Saved data entries
*** Begin section ***

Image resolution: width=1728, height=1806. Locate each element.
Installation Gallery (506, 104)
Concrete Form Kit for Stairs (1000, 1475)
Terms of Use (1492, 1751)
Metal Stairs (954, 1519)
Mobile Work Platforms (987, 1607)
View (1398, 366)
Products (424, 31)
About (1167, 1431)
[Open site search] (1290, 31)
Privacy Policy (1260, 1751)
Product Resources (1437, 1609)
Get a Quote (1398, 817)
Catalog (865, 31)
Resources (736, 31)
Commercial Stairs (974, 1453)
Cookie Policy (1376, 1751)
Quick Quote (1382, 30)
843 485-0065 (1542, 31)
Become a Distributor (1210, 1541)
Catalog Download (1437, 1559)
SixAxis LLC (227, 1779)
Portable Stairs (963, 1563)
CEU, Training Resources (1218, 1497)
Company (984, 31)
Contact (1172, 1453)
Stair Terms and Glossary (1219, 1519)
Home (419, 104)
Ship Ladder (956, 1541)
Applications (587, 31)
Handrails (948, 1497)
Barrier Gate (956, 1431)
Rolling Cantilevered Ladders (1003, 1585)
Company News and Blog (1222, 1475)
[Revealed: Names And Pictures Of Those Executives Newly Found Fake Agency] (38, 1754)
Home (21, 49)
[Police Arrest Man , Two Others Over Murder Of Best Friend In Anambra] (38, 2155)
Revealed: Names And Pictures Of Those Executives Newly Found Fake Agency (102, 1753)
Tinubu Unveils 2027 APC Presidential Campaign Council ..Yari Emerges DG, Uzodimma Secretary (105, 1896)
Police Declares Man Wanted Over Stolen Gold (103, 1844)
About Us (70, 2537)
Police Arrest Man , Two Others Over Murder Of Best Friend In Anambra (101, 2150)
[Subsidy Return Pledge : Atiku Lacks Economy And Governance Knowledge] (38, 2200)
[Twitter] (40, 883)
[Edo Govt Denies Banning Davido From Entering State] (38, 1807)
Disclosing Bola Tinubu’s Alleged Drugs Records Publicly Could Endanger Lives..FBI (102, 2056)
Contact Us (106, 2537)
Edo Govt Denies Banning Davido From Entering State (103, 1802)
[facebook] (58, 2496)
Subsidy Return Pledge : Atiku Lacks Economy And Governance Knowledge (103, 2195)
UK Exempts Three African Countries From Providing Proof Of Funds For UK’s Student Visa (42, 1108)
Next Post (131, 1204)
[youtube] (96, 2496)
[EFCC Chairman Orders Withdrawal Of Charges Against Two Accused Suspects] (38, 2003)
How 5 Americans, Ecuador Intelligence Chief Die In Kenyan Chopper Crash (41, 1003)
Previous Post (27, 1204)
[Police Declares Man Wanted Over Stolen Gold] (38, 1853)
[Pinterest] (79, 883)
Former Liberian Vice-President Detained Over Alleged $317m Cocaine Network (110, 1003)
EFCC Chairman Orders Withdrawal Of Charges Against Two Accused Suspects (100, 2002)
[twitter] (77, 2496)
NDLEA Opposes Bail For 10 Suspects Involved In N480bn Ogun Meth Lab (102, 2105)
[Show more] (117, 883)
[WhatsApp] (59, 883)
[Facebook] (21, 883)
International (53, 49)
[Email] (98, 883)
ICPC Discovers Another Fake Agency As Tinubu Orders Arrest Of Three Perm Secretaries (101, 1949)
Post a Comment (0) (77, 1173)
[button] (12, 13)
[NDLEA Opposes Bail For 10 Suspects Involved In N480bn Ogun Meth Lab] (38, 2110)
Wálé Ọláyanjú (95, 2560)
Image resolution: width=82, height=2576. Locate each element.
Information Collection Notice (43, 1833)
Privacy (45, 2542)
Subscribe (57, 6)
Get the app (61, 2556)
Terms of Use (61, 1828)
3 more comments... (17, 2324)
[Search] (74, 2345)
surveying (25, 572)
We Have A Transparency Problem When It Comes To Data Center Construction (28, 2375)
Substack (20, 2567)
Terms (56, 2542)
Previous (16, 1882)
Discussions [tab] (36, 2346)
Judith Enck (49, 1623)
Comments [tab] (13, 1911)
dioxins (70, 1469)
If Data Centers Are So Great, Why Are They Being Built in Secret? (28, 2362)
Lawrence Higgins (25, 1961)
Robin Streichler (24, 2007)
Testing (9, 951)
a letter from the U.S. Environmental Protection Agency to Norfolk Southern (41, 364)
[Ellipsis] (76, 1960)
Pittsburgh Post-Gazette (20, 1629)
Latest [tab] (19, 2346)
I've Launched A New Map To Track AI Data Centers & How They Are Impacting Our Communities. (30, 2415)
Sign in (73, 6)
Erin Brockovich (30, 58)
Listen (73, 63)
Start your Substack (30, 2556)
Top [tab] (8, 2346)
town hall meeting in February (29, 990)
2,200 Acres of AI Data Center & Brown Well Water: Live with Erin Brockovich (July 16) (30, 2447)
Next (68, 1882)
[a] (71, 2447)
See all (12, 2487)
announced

*** End section ***

→ **WHAT IS EXPECTED**
Leave out every line above except those from the line with "Get the app (61, 2556)" up to and including the line with "Terms (56, 2542)", and copy those exactly.

→ **EXPECTED OUTPUT**
Get the app (61, 2556)
Terms of Use (61, 1828)
3 more comments... (17, 2324)
[Search] (74, 2345)
surveying (25, 572)
We Have A Transparency Problem When It Comes To Data Center Construction (28, 2375)
Substack (20, 2567)
Terms (56, 2542)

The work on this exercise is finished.